**Passage shown:**
---------------

The idea of a "Catholic Wave" attack on American Protestant cultural dominance is actually rather silly - the Catholic Church may indeed hatch plots and schemes for all we know, but Occam's Razor suggests the simplest explanation : Mexicans cross the border into the US in search of jobs, and their Catholic religious beliefs are quite incidental. The incentive is financial.
But, that won't stop Tom Tancredo. As Max Blumenthal narrates, in a post on his blog :
During a July 19th appearance on American Family Radio, anti-immigration movement figurehead and potential 2008 GOP presidential candidate Rep. Tom Tancredo of Littleton, Colorado, made his anti-Catholic sentiments explicit. Responding to a caller's suggestion that Catholics have a surreptitious plan to cultivate political hegemony in the US by ushering in waves of Catholic immigrants across open borders, Tancredo lays into Catholics and concluded that the caller "does have a point."
Max Blumenthal pegs anti-Catholic sentiment in the US to southern Baptism:
white nationalism is one of the most powerful currents guiding the anti-immigration movement. But there is another, less understood factor in their motivations, particular among the movement's base in the Southern Baptist-dominated South: anti-Catholic resentment.

---------------

**Required work:** Using the passage above about Tom Tancredo, explain why its writer calls the idea of a "Catholic Wave" attack on American Protestant cultural dominance silly. Answer in one to three sentences.

---------------

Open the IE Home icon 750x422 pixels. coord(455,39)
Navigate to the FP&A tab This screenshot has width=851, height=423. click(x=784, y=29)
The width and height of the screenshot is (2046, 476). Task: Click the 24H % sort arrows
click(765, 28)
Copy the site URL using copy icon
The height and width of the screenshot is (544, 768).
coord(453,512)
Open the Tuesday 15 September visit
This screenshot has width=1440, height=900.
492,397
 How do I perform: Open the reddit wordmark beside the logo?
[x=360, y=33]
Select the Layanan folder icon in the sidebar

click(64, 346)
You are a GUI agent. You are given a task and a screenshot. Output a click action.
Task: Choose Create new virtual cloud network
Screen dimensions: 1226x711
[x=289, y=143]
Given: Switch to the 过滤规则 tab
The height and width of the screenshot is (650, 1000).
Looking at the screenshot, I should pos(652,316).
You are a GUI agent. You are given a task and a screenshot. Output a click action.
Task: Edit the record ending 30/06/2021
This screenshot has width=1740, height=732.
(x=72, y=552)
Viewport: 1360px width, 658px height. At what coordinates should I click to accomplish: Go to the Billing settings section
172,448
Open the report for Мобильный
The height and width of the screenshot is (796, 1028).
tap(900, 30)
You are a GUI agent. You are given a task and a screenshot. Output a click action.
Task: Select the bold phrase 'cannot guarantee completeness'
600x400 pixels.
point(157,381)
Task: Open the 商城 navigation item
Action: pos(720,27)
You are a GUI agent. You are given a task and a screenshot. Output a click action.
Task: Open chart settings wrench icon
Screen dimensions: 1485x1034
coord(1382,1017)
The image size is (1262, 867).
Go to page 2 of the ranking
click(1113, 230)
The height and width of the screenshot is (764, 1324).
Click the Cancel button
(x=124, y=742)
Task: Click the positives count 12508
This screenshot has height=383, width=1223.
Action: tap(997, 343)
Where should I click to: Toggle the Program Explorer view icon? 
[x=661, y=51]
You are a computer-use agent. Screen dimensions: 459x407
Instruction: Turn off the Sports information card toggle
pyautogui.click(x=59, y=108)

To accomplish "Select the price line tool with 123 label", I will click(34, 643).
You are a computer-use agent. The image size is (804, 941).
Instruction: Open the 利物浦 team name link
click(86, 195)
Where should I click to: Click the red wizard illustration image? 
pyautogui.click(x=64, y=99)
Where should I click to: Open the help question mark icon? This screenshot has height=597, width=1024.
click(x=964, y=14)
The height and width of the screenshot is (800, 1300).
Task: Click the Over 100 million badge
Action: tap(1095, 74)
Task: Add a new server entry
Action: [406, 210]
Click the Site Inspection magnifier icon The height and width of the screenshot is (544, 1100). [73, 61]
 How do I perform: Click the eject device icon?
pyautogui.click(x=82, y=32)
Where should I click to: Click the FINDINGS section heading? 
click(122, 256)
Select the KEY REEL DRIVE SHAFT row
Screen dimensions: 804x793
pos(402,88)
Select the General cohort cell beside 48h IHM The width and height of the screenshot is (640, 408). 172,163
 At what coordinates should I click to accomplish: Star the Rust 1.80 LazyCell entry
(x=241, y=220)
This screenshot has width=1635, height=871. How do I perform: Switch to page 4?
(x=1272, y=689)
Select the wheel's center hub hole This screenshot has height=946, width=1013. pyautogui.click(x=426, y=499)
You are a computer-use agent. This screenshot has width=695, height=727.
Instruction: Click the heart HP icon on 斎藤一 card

---------------

**Your solution:** The writer appeals to Occam's Razor, which points to the simplest explanation: Mexicans cross the border into the US looking for jobs. Their Catholic beliefs are incidental, and the incentive is financial.